> WORK REQUEST: Would you output all the data exactly as it stands?

|---|

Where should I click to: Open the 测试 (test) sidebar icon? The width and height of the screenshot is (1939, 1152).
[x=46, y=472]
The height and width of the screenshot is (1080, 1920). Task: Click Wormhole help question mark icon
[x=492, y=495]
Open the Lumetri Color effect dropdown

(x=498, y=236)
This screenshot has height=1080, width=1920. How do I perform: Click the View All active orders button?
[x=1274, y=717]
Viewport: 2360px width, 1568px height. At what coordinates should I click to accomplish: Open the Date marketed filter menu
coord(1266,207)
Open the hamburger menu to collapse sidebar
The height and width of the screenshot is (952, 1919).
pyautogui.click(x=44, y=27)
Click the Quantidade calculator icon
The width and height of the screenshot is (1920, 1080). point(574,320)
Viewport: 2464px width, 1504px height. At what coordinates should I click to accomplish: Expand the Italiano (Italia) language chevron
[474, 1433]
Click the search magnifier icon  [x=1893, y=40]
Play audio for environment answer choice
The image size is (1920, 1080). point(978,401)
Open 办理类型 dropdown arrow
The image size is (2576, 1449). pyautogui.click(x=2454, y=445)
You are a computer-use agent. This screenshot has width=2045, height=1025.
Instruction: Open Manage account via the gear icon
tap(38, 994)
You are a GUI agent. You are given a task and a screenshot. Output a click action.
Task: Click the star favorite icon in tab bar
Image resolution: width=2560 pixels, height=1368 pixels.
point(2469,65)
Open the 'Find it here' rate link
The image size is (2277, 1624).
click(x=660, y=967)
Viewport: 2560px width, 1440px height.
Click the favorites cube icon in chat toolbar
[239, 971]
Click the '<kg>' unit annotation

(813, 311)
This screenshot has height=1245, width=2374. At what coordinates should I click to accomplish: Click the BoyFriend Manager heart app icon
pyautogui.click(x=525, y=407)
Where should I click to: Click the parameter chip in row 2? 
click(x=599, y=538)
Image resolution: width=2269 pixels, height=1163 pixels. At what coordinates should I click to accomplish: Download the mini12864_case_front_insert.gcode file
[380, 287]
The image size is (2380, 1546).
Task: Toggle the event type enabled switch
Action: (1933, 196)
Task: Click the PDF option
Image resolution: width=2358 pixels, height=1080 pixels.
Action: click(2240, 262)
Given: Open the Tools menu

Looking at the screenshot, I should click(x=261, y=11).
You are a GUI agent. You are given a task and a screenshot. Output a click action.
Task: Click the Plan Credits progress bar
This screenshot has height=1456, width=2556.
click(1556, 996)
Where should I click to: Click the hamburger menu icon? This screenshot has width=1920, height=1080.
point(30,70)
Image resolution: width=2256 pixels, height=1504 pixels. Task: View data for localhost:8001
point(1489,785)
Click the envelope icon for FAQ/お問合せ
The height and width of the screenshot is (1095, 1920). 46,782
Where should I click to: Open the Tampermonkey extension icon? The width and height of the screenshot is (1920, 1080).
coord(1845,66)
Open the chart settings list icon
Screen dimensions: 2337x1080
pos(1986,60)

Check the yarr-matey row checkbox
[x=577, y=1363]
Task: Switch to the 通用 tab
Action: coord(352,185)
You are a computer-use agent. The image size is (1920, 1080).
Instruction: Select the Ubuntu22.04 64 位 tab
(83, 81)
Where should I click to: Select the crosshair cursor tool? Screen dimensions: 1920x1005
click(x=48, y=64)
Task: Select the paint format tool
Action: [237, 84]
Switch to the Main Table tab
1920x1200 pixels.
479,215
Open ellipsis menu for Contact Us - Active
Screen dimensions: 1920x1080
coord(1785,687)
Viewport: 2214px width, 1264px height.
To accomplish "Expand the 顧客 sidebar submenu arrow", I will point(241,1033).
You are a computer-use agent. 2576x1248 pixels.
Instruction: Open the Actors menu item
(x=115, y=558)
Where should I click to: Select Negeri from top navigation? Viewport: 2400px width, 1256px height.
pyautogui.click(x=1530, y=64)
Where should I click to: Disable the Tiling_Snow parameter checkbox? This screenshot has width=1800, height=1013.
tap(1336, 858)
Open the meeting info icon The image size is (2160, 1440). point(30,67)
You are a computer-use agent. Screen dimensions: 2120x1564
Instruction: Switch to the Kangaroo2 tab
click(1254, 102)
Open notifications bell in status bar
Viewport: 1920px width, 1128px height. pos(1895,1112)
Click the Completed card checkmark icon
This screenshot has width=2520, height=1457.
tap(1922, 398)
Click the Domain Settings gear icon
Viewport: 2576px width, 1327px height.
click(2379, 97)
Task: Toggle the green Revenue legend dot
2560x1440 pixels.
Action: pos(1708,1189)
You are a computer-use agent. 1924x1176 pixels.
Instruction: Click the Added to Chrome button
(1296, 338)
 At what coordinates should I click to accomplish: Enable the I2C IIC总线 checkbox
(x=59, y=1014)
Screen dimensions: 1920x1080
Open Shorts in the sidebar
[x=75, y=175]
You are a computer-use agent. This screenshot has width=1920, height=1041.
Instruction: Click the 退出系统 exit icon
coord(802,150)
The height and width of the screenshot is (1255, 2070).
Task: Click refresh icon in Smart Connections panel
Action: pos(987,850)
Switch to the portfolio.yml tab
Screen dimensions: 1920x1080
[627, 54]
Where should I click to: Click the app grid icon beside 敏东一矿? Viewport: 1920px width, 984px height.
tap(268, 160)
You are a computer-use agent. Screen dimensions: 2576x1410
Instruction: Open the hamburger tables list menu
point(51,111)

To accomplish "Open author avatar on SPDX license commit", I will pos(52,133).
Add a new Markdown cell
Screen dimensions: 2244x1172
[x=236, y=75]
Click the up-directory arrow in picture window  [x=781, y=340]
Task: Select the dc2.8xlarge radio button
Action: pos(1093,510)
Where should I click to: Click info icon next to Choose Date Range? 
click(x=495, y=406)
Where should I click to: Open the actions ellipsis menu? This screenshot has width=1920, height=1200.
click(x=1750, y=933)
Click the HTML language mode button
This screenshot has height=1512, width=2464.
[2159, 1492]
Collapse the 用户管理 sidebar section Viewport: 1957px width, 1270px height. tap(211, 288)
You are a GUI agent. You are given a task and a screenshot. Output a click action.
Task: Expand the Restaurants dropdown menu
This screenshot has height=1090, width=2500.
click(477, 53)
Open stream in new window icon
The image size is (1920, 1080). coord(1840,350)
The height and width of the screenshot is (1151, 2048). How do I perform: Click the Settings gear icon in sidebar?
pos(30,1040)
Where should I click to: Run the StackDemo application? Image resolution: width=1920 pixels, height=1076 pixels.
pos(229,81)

|---|

> TASK SOLUTION:
Where should I click to: Open the 测试 (test) sidebar icon? The width and height of the screenshot is (1939, 1152).
[x=46, y=472]
The height and width of the screenshot is (1080, 1920). Task: Click Wormhole help question mark icon
[x=492, y=495]
Open the Lumetri Color effect dropdown

(x=498, y=236)
This screenshot has height=1080, width=1920. How do I perform: Click the View All active orders button?
[x=1274, y=717]
Viewport: 2360px width, 1568px height. At what coordinates should I click to accomplish: Open the Date marketed filter menu
coord(1266,207)
Open the hamburger menu to collapse sidebar
The height and width of the screenshot is (952, 1919).
pyautogui.click(x=44, y=27)
Click the Quantidade calculator icon
The width and height of the screenshot is (1920, 1080). point(574,320)
Viewport: 2464px width, 1504px height. At what coordinates should I click to accomplish: Expand the Italiano (Italia) language chevron
[474, 1433]
Click the search magnifier icon  [x=1893, y=40]
Play audio for environment answer choice
The image size is (1920, 1080). point(978,401)
Open 办理类型 dropdown arrow
The image size is (2576, 1449). pyautogui.click(x=2454, y=445)
You are a computer-use agent. This screenshot has width=2045, height=1025.
Instruction: Open Manage account via the gear icon
tap(38, 994)
You are a GUI agent. You are given a task and a screenshot. Output a click action.
Task: Click the star favorite icon in tab bar
Image resolution: width=2560 pixels, height=1368 pixels.
point(2469,65)
Open the 'Find it here' rate link
The image size is (2277, 1624).
click(x=660, y=967)
Viewport: 2560px width, 1440px height.
Click the favorites cube icon in chat toolbar
[239, 971]
Click the '<kg>' unit annotation

(813, 311)
This screenshot has height=1245, width=2374. At what coordinates should I click to accomplish: Click the BoyFriend Manager heart app icon
pyautogui.click(x=525, y=407)
Where should I click to: Click the parameter chip in row 2? 
click(x=599, y=538)
Image resolution: width=2269 pixels, height=1163 pixels. At what coordinates should I click to accomplish: Download the mini12864_case_front_insert.gcode file
[380, 287]
The image size is (2380, 1546).
Task: Toggle the event type enabled switch
Action: (1933, 196)
Task: Click the PDF option
Image resolution: width=2358 pixels, height=1080 pixels.
Action: click(2240, 262)
Given: Open the Tools menu

Looking at the screenshot, I should click(x=261, y=11).
You are a GUI agent. You are given a task and a screenshot. Output a click action.
Task: Click the Plan Credits progress bar
This screenshot has height=1456, width=2556.
click(1556, 996)
Where should I click to: Click the hamburger menu icon? This screenshot has width=1920, height=1080.
point(30,70)
Image resolution: width=2256 pixels, height=1504 pixels. Task: View data for localhost:8001
point(1489,785)
Click the envelope icon for FAQ/お問合せ
The height and width of the screenshot is (1095, 1920). 46,782
Where should I click to: Open the Tampermonkey extension icon? The width and height of the screenshot is (1920, 1080).
coord(1845,66)
Open the chart settings list icon
Screen dimensions: 2337x1080
pos(1986,60)

Check the yarr-matey row checkbox
[x=577, y=1363]
Task: Switch to the 通用 tab
Action: coord(352,185)
You are a computer-use agent. The image size is (1920, 1080).
Instruction: Select the Ubuntu22.04 64 位 tab
(83, 81)
Where should I click to: Select the crosshair cursor tool? Screen dimensions: 1920x1005
click(x=48, y=64)
Task: Select the paint format tool
Action: [237, 84]
Switch to the Main Table tab
1920x1200 pixels.
479,215
Open ellipsis menu for Contact Us - Active
Screen dimensions: 1920x1080
coord(1785,687)
Viewport: 2214px width, 1264px height.
To accomplish "Expand the 顧客 sidebar submenu arrow", I will point(241,1033).
You are a computer-use agent. 2576x1248 pixels.
Instruction: Open the Actors menu item
(x=115, y=558)
Where should I click to: Select Negeri from top navigation? Viewport: 2400px width, 1256px height.
pyautogui.click(x=1530, y=64)
Where should I click to: Disable the Tiling_Snow parameter checkbox? This screenshot has width=1800, height=1013.
tap(1336, 858)
Open the meeting info icon The image size is (2160, 1440). point(30,67)
You are a computer-use agent. Screen dimensions: 2120x1564
Instruction: Switch to the Kangaroo2 tab
click(1254, 102)
Open notifications bell in status bar
Viewport: 1920px width, 1128px height. pos(1895,1112)
Click the Completed card checkmark icon
This screenshot has width=2520, height=1457.
tap(1922, 398)
Click the Domain Settings gear icon
Viewport: 2576px width, 1327px height.
click(2379, 97)
Task: Toggle the green Revenue legend dot
2560x1440 pixels.
Action: pos(1708,1189)
You are a computer-use agent. 1924x1176 pixels.
Instruction: Click the Added to Chrome button
(1296, 338)
 At what coordinates should I click to accomplish: Enable the I2C IIC总线 checkbox
(x=59, y=1014)
Screen dimensions: 1920x1080
Open Shorts in the sidebar
[x=75, y=175]
You are a computer-use agent. This screenshot has width=1920, height=1041.
Instruction: Click the 退出系统 exit icon
coord(802,150)
The height and width of the screenshot is (1255, 2070).
Task: Click refresh icon in Smart Connections panel
Action: pos(987,850)
Switch to the portfolio.yml tab
Screen dimensions: 1920x1080
[627, 54]
Where should I click to: Click the app grid icon beside 敏东一矿? Viewport: 1920px width, 984px height.
tap(268, 160)
You are a computer-use agent. Screen dimensions: 2576x1410
Instruction: Open the hamburger tables list menu
point(51,111)

To accomplish "Open author avatar on SPDX license commit", I will pos(52,133).
Add a new Markdown cell
Screen dimensions: 2244x1172
[x=236, y=75]
Click the up-directory arrow in picture window  [x=781, y=340]
Task: Select the dc2.8xlarge radio button
Action: pos(1093,510)
Where should I click to: Click info icon next to Choose Date Range? 
click(x=495, y=406)
Where should I click to: Open the actions ellipsis menu? This screenshot has width=1920, height=1200.
click(x=1750, y=933)
Click the HTML language mode button
This screenshot has height=1512, width=2464.
[2159, 1492]
Collapse the 用户管理 sidebar section Viewport: 1957px width, 1270px height. tap(211, 288)
You are a GUI agent. You are given a task and a screenshot. Output a click action.
Task: Expand the Restaurants dropdown menu
This screenshot has height=1090, width=2500.
click(477, 53)
Open stream in new window icon
The image size is (1920, 1080). coord(1840,350)
The height and width of the screenshot is (1151, 2048). How do I perform: Click the Settings gear icon in sidebar?
pos(30,1040)
Where should I click to: Run the StackDemo application? Image resolution: width=1920 pixels, height=1076 pixels.
pos(229,81)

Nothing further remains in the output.